- **Instruction**
Copy the records word for word, starting with the first line and going on through the line with "Action: [x=175, y=99]".

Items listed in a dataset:

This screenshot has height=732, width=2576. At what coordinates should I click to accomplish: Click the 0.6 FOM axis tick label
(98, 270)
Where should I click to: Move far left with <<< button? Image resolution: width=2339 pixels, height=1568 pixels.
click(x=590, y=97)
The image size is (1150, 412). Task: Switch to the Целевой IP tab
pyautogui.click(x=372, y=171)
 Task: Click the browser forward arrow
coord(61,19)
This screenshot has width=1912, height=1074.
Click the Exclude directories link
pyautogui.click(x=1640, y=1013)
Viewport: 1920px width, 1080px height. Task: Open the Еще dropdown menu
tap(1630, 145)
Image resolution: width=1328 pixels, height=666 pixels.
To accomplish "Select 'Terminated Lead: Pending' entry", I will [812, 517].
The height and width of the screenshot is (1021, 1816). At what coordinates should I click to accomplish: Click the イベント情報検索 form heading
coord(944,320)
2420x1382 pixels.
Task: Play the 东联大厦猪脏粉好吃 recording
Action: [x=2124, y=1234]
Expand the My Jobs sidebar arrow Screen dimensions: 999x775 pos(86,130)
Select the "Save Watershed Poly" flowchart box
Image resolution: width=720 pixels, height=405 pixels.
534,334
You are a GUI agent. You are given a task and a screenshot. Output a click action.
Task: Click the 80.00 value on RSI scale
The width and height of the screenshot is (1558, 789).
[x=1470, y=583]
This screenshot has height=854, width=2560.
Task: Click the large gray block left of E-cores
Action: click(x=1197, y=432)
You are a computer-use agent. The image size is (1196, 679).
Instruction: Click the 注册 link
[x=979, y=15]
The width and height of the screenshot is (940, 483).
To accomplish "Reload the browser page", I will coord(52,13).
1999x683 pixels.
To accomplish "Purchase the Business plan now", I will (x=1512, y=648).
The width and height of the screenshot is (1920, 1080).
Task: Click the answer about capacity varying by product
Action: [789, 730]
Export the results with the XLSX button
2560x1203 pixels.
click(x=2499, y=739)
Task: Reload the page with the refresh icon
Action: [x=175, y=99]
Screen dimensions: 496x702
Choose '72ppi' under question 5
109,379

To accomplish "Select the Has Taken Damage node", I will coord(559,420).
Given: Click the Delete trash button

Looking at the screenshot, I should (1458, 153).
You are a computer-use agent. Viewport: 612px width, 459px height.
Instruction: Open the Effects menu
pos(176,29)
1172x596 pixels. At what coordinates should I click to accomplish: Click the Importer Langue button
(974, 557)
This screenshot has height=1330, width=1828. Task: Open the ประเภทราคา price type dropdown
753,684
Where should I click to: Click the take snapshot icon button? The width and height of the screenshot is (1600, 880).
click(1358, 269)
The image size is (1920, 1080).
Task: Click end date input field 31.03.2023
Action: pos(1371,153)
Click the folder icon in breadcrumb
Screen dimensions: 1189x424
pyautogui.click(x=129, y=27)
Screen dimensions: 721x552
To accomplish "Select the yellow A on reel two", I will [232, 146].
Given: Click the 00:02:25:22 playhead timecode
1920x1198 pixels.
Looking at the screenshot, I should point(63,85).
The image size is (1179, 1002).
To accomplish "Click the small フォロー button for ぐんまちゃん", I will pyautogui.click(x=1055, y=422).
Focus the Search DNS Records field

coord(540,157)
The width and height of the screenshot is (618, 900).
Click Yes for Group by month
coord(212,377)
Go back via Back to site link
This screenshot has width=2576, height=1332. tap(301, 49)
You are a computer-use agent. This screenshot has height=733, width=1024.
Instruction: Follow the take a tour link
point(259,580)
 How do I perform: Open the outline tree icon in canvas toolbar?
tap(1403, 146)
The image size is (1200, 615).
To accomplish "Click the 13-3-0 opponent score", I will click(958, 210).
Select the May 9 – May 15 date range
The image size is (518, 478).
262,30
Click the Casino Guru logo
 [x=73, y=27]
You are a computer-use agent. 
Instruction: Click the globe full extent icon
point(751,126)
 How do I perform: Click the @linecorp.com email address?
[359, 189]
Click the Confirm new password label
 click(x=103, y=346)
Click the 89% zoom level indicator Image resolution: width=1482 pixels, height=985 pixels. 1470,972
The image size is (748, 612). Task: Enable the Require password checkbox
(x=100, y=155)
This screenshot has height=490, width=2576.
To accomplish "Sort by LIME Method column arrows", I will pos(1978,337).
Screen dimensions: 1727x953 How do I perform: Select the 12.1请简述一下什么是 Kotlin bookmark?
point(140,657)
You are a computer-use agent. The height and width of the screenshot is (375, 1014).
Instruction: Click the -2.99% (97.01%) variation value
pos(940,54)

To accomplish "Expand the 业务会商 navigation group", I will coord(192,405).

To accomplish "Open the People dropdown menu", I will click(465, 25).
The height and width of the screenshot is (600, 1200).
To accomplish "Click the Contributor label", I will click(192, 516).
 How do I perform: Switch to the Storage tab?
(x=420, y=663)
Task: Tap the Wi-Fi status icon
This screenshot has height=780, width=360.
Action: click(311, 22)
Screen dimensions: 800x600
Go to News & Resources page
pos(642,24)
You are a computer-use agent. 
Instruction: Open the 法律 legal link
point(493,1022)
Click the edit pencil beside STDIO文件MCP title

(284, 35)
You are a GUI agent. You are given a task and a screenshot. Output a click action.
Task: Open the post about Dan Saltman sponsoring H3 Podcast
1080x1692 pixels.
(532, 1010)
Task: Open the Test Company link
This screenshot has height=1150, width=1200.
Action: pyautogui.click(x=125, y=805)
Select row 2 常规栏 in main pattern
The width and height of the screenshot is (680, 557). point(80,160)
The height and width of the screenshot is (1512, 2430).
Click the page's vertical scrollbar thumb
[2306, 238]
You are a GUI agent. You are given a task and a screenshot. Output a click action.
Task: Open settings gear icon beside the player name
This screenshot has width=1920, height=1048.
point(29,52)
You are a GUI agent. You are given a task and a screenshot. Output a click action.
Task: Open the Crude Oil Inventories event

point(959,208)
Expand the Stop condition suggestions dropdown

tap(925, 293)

- **Worked answer**
This screenshot has height=732, width=2576. At what coordinates should I click to accomplish: Click the 0.6 FOM axis tick label
(98, 270)
Where should I click to: Move far left with <<< button? Image resolution: width=2339 pixels, height=1568 pixels.
click(x=590, y=97)
The image size is (1150, 412). Task: Switch to the Целевой IP tab
pyautogui.click(x=372, y=171)
 Task: Click the browser forward arrow
coord(61,19)
This screenshot has width=1912, height=1074.
Click the Exclude directories link
pyautogui.click(x=1640, y=1013)
Viewport: 1920px width, 1080px height. Task: Open the Еще dropdown menu
tap(1630, 145)
Image resolution: width=1328 pixels, height=666 pixels.
To accomplish "Select 'Terminated Lead: Pending' entry", I will [812, 517].
The height and width of the screenshot is (1021, 1816). At what coordinates should I click to accomplish: Click the イベント情報検索 form heading
coord(944,320)
2420x1382 pixels.
Task: Play the 东联大厦猪脏粉好吃 recording
Action: [x=2124, y=1234]
Expand the My Jobs sidebar arrow Screen dimensions: 999x775 pos(86,130)
Select the "Save Watershed Poly" flowchart box
Image resolution: width=720 pixels, height=405 pixels.
534,334
You are a GUI agent. You are given a task and a screenshot. Output a click action.
Task: Click the 80.00 value on RSI scale
The width and height of the screenshot is (1558, 789).
[x=1470, y=583]
This screenshot has height=854, width=2560.
Task: Click the large gray block left of E-cores
Action: click(x=1197, y=432)
You are a computer-use agent. The image size is (1196, 679).
Instruction: Click the 注册 link
[x=979, y=15]
The width and height of the screenshot is (940, 483).
To accomplish "Reload the browser page", I will coord(52,13).
1999x683 pixels.
To accomplish "Purchase the Business plan now", I will (x=1512, y=648).
The width and height of the screenshot is (1920, 1080).
Task: Click the answer about capacity varying by product
Action: [789, 730]
Export the results with the XLSX button
2560x1203 pixels.
click(x=2499, y=739)
Task: Reload the page with the refresh icon
Action: [x=175, y=99]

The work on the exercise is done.